ACTIVITY: All entries are to be given again verbatim.

[Source records]
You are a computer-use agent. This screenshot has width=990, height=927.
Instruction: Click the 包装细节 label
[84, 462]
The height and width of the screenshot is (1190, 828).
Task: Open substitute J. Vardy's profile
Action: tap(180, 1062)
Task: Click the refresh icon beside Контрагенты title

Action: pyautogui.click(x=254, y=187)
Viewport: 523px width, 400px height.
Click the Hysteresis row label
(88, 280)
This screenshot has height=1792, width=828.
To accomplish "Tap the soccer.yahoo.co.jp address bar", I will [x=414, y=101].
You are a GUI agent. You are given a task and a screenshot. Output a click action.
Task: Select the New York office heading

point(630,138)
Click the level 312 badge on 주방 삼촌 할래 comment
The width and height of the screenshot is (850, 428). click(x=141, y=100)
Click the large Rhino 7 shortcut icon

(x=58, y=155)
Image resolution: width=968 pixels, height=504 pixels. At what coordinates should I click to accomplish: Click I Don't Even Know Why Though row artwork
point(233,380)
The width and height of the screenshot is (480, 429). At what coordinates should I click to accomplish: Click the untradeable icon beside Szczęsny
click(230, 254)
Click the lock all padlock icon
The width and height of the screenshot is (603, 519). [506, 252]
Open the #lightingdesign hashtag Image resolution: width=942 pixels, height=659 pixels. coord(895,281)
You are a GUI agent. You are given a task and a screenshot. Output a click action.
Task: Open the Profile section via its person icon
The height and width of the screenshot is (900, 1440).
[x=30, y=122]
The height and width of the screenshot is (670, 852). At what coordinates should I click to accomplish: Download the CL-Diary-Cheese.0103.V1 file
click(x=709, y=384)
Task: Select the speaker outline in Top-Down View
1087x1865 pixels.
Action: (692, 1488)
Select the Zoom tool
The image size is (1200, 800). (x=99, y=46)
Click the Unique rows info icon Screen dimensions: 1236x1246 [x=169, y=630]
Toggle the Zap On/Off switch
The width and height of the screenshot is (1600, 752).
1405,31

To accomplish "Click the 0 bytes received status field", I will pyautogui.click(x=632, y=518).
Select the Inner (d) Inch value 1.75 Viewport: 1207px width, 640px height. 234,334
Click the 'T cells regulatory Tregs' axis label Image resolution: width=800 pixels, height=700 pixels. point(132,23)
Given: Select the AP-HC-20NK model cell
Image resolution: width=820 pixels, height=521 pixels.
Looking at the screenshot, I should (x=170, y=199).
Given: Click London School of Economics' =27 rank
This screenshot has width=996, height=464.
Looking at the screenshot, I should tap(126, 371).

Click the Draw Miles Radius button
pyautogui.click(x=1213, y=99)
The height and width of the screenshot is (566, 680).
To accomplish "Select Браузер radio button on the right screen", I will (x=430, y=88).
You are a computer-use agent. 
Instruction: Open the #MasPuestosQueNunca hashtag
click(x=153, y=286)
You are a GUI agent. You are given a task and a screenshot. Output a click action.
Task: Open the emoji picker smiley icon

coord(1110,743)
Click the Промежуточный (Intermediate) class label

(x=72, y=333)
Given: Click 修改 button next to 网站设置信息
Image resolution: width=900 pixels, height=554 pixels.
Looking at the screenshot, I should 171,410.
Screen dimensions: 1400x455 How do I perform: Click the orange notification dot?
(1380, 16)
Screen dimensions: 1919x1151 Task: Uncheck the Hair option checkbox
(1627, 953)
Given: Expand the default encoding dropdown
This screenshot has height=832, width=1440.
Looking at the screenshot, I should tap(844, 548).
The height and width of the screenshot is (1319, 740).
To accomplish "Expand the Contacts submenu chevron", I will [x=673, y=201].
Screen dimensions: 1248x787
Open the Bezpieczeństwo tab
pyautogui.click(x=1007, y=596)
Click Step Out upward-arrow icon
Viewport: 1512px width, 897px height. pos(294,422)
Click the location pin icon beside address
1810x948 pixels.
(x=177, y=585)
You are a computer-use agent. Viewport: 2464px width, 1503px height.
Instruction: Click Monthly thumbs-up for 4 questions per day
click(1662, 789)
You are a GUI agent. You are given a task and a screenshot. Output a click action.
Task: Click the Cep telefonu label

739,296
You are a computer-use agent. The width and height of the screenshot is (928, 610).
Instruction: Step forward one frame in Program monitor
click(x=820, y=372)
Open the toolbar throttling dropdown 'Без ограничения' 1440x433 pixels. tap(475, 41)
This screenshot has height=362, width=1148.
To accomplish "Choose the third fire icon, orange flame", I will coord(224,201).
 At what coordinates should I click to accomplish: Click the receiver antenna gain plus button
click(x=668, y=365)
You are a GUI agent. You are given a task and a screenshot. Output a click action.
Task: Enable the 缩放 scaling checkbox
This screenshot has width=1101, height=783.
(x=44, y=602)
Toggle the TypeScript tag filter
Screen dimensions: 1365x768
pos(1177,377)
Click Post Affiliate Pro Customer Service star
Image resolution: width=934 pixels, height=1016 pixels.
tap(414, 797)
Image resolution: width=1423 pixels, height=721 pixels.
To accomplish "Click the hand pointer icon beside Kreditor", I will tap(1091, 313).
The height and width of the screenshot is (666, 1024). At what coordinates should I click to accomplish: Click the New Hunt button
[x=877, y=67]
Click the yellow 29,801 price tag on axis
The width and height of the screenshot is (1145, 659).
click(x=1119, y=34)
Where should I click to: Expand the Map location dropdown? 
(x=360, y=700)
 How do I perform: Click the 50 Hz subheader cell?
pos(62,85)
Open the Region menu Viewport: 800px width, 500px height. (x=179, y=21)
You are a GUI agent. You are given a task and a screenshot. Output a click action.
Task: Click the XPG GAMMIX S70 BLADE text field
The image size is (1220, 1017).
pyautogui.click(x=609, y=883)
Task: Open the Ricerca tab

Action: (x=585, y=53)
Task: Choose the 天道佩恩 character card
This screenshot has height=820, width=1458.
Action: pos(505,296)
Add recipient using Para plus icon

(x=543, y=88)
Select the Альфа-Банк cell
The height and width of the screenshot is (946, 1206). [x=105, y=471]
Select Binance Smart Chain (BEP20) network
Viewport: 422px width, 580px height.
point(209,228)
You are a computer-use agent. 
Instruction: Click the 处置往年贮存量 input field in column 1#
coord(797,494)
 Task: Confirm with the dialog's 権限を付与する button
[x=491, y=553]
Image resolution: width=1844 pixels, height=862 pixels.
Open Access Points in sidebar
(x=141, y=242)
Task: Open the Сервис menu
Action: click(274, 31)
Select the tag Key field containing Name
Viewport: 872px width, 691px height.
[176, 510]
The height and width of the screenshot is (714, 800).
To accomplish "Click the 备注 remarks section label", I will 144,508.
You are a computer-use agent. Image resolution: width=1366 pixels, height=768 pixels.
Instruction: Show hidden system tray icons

EXPECTED OUTPUT:
You are a computer-use agent. This screenshot has width=990, height=927.
Instruction: Click the 包装细节 label
[84, 462]
The height and width of the screenshot is (1190, 828).
Task: Open substitute J. Vardy's profile
Action: tap(180, 1062)
Task: Click the refresh icon beside Контрагенты title

Action: pyautogui.click(x=254, y=187)
Viewport: 523px width, 400px height.
Click the Hysteresis row label
(88, 280)
This screenshot has height=1792, width=828.
To accomplish "Tap the soccer.yahoo.co.jp address bar", I will [x=414, y=101].
You are a GUI agent. You are given a task and a screenshot. Output a click action.
Task: Select the New York office heading

point(630,138)
Click the level 312 badge on 주방 삼촌 할래 comment
The width and height of the screenshot is (850, 428). click(x=141, y=100)
Click the large Rhino 7 shortcut icon

(x=58, y=155)
Image resolution: width=968 pixels, height=504 pixels. At what coordinates should I click to accomplish: Click I Don't Even Know Why Though row artwork
point(233,380)
The width and height of the screenshot is (480, 429). At what coordinates should I click to accomplish: Click the untradeable icon beside Szczęsny
click(230, 254)
Click the lock all padlock icon
The width and height of the screenshot is (603, 519). [506, 252]
Open the #lightingdesign hashtag Image resolution: width=942 pixels, height=659 pixels. coord(895,281)
You are a GUI agent. You are given a task and a screenshot. Output a click action.
Task: Open the Profile section via its person icon
The height and width of the screenshot is (900, 1440).
[x=30, y=122]
The height and width of the screenshot is (670, 852). At what coordinates should I click to accomplish: Download the CL-Diary-Cheese.0103.V1 file
click(x=709, y=384)
Task: Select the speaker outline in Top-Down View
1087x1865 pixels.
Action: (692, 1488)
Select the Zoom tool
The image size is (1200, 800). (x=99, y=46)
Click the Unique rows info icon Screen dimensions: 1236x1246 [x=169, y=630]
Toggle the Zap On/Off switch
The width and height of the screenshot is (1600, 752).
1405,31

To accomplish "Click the 0 bytes received status field", I will pyautogui.click(x=632, y=518).
Select the Inner (d) Inch value 1.75 Viewport: 1207px width, 640px height. 234,334
Click the 'T cells regulatory Tregs' axis label Image resolution: width=800 pixels, height=700 pixels. point(132,23)
Given: Select the AP-HC-20NK model cell
Image resolution: width=820 pixels, height=521 pixels.
Looking at the screenshot, I should (x=170, y=199).
Given: Click London School of Economics' =27 rank
This screenshot has width=996, height=464.
Looking at the screenshot, I should tap(126, 371).

Click the Draw Miles Radius button
pyautogui.click(x=1213, y=99)
The height and width of the screenshot is (566, 680).
To accomplish "Select Браузер radio button on the right screen", I will (x=430, y=88).
You are a computer-use agent. 
Instruction: Open the #MasPuestosQueNunca hashtag
click(x=153, y=286)
You are a GUI agent. You are given a task and a screenshot. Output a click action.
Task: Open the emoji picker smiley icon

coord(1110,743)
Click the Промежуточный (Intermediate) class label

(x=72, y=333)
Given: Click 修改 button next to 网站设置信息
Image resolution: width=900 pixels, height=554 pixels.
Looking at the screenshot, I should 171,410.
Screen dimensions: 1400x455 How do I perform: Click the orange notification dot?
(1380, 16)
Screen dimensions: 1919x1151 Task: Uncheck the Hair option checkbox
(1627, 953)
Given: Expand the default encoding dropdown
This screenshot has height=832, width=1440.
Looking at the screenshot, I should tap(844, 548).
The height and width of the screenshot is (1319, 740).
To accomplish "Expand the Contacts submenu chevron", I will [x=673, y=201].
Screen dimensions: 1248x787
Open the Bezpieczeństwo tab
pyautogui.click(x=1007, y=596)
Click Step Out upward-arrow icon
Viewport: 1512px width, 897px height. pos(294,422)
Click the location pin icon beside address
1810x948 pixels.
(x=177, y=585)
You are a computer-use agent. Viewport: 2464px width, 1503px height.
Instruction: Click Monthly thumbs-up for 4 questions per day
click(1662, 789)
You are a GUI agent. You are given a task and a screenshot. Output a click action.
Task: Click the Cep telefonu label

739,296
You are a computer-use agent. The width and height of the screenshot is (928, 610).
Instruction: Step forward one frame in Program monitor
click(x=820, y=372)
Open the toolbar throttling dropdown 'Без ограничения' 1440x433 pixels. tap(475, 41)
This screenshot has height=362, width=1148.
To accomplish "Choose the third fire icon, orange flame", I will coord(224,201).
 At what coordinates should I click to accomplish: Click the receiver antenna gain plus button
click(x=668, y=365)
You are a GUI agent. You are given a task and a screenshot. Output a click action.
Task: Enable the 缩放 scaling checkbox
This screenshot has width=1101, height=783.
(x=44, y=602)
Toggle the TypeScript tag filter
Screen dimensions: 1365x768
pos(1177,377)
Click Post Affiliate Pro Customer Service star
Image resolution: width=934 pixels, height=1016 pixels.
tap(414, 797)
Image resolution: width=1423 pixels, height=721 pixels.
To accomplish "Click the hand pointer icon beside Kreditor", I will tap(1091, 313).
The height and width of the screenshot is (666, 1024). At what coordinates should I click to accomplish: Click the New Hunt button
[x=877, y=67]
Click the yellow 29,801 price tag on axis
The width and height of the screenshot is (1145, 659).
click(x=1119, y=34)
Where should I click to: Expand the Map location dropdown? 
(x=360, y=700)
 How do I perform: Click the 50 Hz subheader cell?
pos(62,85)
Open the Region menu Viewport: 800px width, 500px height. (x=179, y=21)
You are a GUI agent. You are given a task and a screenshot. Output a click action.
Task: Click the XPG GAMMIX S70 BLADE text field
The image size is (1220, 1017).
pyautogui.click(x=609, y=883)
Task: Open the Ricerca tab

Action: (x=585, y=53)
Task: Choose the 天道佩恩 character card
This screenshot has height=820, width=1458.
Action: pos(505,296)
Add recipient using Para plus icon

(x=543, y=88)
Select the Альфа-Банк cell
The height and width of the screenshot is (946, 1206). [x=105, y=471]
Select Binance Smart Chain (BEP20) network
Viewport: 422px width, 580px height.
point(209,228)
You are a computer-use agent. 
Instruction: Click the 处置往年贮存量 input field in column 1#
coord(797,494)
 Task: Confirm with the dialog's 権限を付与する button
[x=491, y=553]
Image resolution: width=1844 pixels, height=862 pixels.
Open Access Points in sidebar
(x=141, y=242)
Task: Open the Сервис menu
Action: click(274, 31)
Select the tag Key field containing Name
Viewport: 872px width, 691px height.
[176, 510]
The height and width of the screenshot is (714, 800).
To accomplish "Click the 备注 remarks section label", I will 144,508.
You are a computer-use agent. Image resolution: width=1366 pixels, height=768 pixels.
Instruction: Show hidden system tray icons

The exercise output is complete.